Chacun se regarde, chacun s’apprête à parler…

-Dernière chose.” Il leur tend une petite carte grise zébrée de bleu pâle. “Carte d’appel. A n’utiliser qu’une fois, et pas pour rien. Une minute d’enregistrement audio -vous appuyez sur “recording”-. Transmission du message -vous appuyez sur “sending”-. C’est garanti fonctionner en n’importe quel point couvert par le réseau comm mondial. Communication pré-payée. Je saurais où vous êtes, et je recevrais le message sans que l’on puisse le tracer. Au cas où…”

 

-OK. J’prends tout.” Nasty empoche l’ensemble dans son blouson de novo-cuir acheté aux puces la veille. Elle ajuste sur ses épaules un sac à dos léger contenant l’ensemble de ses possession et se tourne vers Bruno. “T’as été réglo. T’pourras compter sur moi. Si tu m’r’trouves. Schlö-boy…”

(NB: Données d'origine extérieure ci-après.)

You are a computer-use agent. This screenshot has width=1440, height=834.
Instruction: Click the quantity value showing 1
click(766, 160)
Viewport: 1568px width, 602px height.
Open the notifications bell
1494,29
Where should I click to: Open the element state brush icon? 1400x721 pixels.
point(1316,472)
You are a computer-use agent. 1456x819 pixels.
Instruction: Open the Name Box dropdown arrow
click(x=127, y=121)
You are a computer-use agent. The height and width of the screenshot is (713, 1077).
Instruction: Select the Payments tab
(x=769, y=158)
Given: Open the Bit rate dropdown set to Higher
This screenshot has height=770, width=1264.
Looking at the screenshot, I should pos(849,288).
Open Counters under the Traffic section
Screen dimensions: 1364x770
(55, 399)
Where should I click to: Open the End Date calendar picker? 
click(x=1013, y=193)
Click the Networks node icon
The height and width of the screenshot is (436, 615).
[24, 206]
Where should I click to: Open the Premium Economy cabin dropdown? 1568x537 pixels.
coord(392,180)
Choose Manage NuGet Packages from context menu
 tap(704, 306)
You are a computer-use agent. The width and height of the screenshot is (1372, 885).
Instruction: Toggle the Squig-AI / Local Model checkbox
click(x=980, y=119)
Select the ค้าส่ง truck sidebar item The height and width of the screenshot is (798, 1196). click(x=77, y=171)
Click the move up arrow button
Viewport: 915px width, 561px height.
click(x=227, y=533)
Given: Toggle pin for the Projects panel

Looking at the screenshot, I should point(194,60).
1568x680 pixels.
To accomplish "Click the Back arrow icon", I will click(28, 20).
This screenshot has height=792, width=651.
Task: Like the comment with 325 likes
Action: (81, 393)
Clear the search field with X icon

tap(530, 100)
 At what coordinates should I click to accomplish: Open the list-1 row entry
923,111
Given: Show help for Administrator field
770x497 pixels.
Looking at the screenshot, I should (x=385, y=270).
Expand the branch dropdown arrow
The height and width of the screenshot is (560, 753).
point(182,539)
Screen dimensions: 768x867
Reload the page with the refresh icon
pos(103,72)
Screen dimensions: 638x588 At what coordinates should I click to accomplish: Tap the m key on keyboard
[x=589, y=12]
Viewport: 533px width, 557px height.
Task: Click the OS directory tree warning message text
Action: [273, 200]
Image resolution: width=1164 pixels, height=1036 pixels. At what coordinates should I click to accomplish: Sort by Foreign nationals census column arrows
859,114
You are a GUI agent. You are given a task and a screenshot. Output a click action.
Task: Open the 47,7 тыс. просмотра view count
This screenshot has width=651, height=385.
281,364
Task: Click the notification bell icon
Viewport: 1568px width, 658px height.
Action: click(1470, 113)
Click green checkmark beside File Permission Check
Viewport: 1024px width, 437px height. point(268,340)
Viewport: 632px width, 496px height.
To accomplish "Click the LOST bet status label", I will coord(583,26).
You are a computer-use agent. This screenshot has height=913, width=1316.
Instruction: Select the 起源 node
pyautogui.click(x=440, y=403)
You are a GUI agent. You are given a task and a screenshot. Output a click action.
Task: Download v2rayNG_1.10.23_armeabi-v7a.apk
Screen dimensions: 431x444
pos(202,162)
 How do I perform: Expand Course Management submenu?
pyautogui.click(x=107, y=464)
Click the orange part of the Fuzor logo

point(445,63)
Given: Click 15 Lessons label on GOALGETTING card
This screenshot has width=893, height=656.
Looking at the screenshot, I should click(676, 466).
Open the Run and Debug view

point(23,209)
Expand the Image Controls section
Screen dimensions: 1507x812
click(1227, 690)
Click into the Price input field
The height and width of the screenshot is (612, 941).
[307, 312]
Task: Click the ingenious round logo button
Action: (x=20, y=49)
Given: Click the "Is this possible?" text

Elle se plaque contre lui et emmêle sa langue avec la sienne -longuement-.

-J’pense pas qu’tu dures longtemps. C’tait mon cadeau d’adieu. Adios, amigo.”

 

Elle traverse la pièce, et disparaît de l’autre coté de la porte d’entrée qui se referme en coulissant silencieusement.

 

-Maël, je te laisse la suite. Elle est payée jusqu’à la fin de la semaine. Profite de ton temps. Prends des vacances avant de rentrer. Bronze, amuse-toi, change-toi les idées. Adieu, informaticien.”

Les deux hommes se serrent longuement la main, puis Bruno attrape son sac de voyage et disparaît également.

 

L’américain se retrouve seul. Il s’assied au fond d’un fauteuil tourné vers la large baie vitrée et le paysage des toits de Sorong, s’adosse confortablement et allonge les avants-bras sur les accoudoirs.

-Bon. Je fais quoi, moi, maintenant ?”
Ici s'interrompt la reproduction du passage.